- [First lines]
- Narrator: [Voice over] In the long summer of 1890 a young lady decided to write her first novel.
- [the face of a young child appears on the screen as she sits up in the grass]
- Narrator: She wrote a chapter a day between breakfast and bath time and delivered it to her parents in a stout tuppenny exercise book exactly twelve days later. The young lady's name was Daisy Ashford and she was nine years old.
- Ethel Monticue: [wondering if they should tip the footman loading their luggage into the carriage] Do we tipple, Alf?
- Ethel Monticue: So many ancestors, Bernard!
- Lord Bernard Clark: And many more of the same ilk scattered throughout my domaine.
- Ethel Monticue: How glorious to have so many ancestors all of the same ilk!
- Lord Bernard Clark: I'd give anything to be the real thing, like you, Bernard - to merge and mingle with people of rank, to levitate to the proper level.
- Sign on door: To the privite compartments.

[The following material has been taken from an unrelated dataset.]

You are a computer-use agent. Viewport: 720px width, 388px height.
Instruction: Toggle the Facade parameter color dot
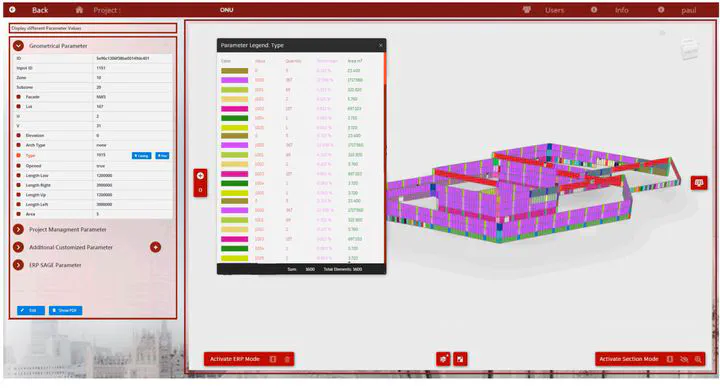coord(18,97)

- Daisy Ashford: [Voice over] As Mr Salteena ascended towards his heart's desire, Bernard thought he would show Ethel his... gloomy pile, and they spent a merry morning so doing.
- Earl of Clincham: [to the Prince of Wales] The... the gentleman before you is... is most desirous g... gaining a place on the right side of the blanket, you see.

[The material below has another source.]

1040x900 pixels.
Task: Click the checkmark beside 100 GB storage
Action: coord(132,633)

- Daisy Ashford: [Voice over] And so, after their joyous marriage, Bernard and Ethel went on their honeymoon where they mated very well, and returned with a son and heir, a nice fat baby called Ignatius Bernhard, and six more children, four boys and three girls, some of which were twins. And Bernard loved Ethel to the bitter end, even as she grew rather a bulgy figure.
- Ethel Monticue: [in an OUTRAGEOUSLY low and throaty voice, after Bernard threatens suicide] Bernard, I implore you, don't!
- Lord Bernard Clark: Oh, tell me you love me also, Ethel!
- Ethel Monticue: I do love you also, Bernard. I love you madly. I love you with passion. You are to me like a heathen god, with your manly form and your handsome, flashing face.